[Record extracts start]
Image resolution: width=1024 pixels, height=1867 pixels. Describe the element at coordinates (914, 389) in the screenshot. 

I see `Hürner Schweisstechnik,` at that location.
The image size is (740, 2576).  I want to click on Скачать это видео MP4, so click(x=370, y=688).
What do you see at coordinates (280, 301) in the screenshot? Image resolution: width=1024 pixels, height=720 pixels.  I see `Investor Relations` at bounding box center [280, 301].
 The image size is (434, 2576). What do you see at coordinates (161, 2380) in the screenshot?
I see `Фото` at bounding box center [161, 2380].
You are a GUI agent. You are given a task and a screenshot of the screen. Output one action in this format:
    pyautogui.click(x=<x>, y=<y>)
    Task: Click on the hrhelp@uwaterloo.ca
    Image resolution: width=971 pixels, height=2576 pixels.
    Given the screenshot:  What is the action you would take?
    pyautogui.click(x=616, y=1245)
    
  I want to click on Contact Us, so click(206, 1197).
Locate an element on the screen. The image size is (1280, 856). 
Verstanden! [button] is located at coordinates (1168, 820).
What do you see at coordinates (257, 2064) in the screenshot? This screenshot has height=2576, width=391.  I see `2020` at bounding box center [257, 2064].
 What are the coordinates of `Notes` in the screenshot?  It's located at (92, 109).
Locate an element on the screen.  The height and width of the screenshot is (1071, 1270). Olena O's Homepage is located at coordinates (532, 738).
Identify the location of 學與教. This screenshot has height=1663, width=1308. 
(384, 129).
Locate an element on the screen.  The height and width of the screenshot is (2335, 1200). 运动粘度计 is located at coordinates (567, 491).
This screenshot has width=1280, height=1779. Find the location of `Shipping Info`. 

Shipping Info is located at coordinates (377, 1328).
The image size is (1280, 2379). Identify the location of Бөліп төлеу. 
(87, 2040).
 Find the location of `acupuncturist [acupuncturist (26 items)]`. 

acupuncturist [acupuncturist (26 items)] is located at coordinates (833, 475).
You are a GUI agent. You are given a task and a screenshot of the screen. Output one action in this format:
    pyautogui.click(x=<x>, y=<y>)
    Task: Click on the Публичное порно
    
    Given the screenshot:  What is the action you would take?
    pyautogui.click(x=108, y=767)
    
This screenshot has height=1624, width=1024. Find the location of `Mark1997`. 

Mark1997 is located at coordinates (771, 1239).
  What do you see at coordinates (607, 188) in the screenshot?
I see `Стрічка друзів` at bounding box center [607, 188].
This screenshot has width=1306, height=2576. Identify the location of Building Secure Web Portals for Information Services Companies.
[Record extracts end]
▸ **Work to complete**:
Turn the records above into a JSON list of strings with one string per line, leaving out blank lines.

▸ **Solution for this problem**:
[
  "Image resolution: width=1024 pixels, height=1867 pixels. Describe the element at coordinates (914, 389) in the screenshot. ",
  "I see `Hürner Schweisstechnik,` at that location.",
  "The image size is (740, 2576).  I want to click on Скачать это видео MP4, so click(x=370, y=688).",
  "What do you see at coordinates (280, 301) in the screenshot? Image resolution: width=1024 pixels, height=720 pixels.  I see `Investor Relations` at bounding box center [280, 301].",
  " The image size is (434, 2576). What do you see at coordinates (161, 2380) in the screenshot?",
  "I see `Фото` at bounding box center [161, 2380].",
  "You are a GUI agent. You are given a task and a screenshot of the screen. Output one action in this format:",
  "    pyautogui.click(x=<x>, y=<y>)",
  "    Task: Click on the hrhelp@uwaterloo.ca",
  "    Image resolution: width=971 pixels, height=2576 pixels.",
  "    Given the screenshot:  What is the action you would take?",
  "    pyautogui.click(x=616, y=1245)",
  "  I want to click on Contact Us, so click(206, 1197).",
  "Locate an element on the screen. The image size is (1280, 856). ",
  "Verstanden! [button] is located at coordinates (1168, 820).",
  "What do you see at coordinates (257, 2064) in the screenshot? This screenshot has height=2576, width=391.  I see `2020` at bounding box center [257, 2064].",
  " What are the coordinates of `Notes` in the screenshot?  It's located at (92, 109).",
  "Locate an element on the screen.  The height and width of the screenshot is (1071, 1270). Olena O's Homepage is located at coordinates (532, 738).",
  "Identify the location of 學與教. This screenshot has height=1663, width=1308. ",
  "(384, 129).",
  "Locate an element on the screen.  The height and width of the screenshot is (2335, 1200). 运动粘度计 is located at coordinates (567, 491).",
  "This screenshot has width=1280, height=1779. Find the location of `Shipping Info`. ",
  "Shipping Info is located at coordinates (377, 1328).",
  "The image size is (1280, 2379). Identify the location of Бөліп төлеу. ",
  "(87, 2040).",
  " Find the location of `acupuncturist [acupuncturist (26 items)]`. ",
  "acupuncturist [acupuncturist (26 items)] is located at coordinates (833, 475).",
  "You are a GUI agent. You are given a task and a screenshot of the screen. Output one action in this format:",
  "    pyautogui.click(x=<x>, y=<y>)",
  "    Task: Click on the Публичное порно",
  "    Given the screenshot:  What is the action you would take?",
  "    pyautogui.click(x=108, y=767)",
  "This screenshot has height=1624, width=1024. Find the location of `Mark1997`. ",
  "Mark1997 is located at coordinates (771, 1239).",
  "  What do you see at coordinates (607, 188) in the screenshot?",
  "I see `Стрічка друзів` at bounding box center [607, 188].",
  "This screenshot has width=1306, height=2576. Identify the location of Building Secure Web Portals for Information Services Companies."
]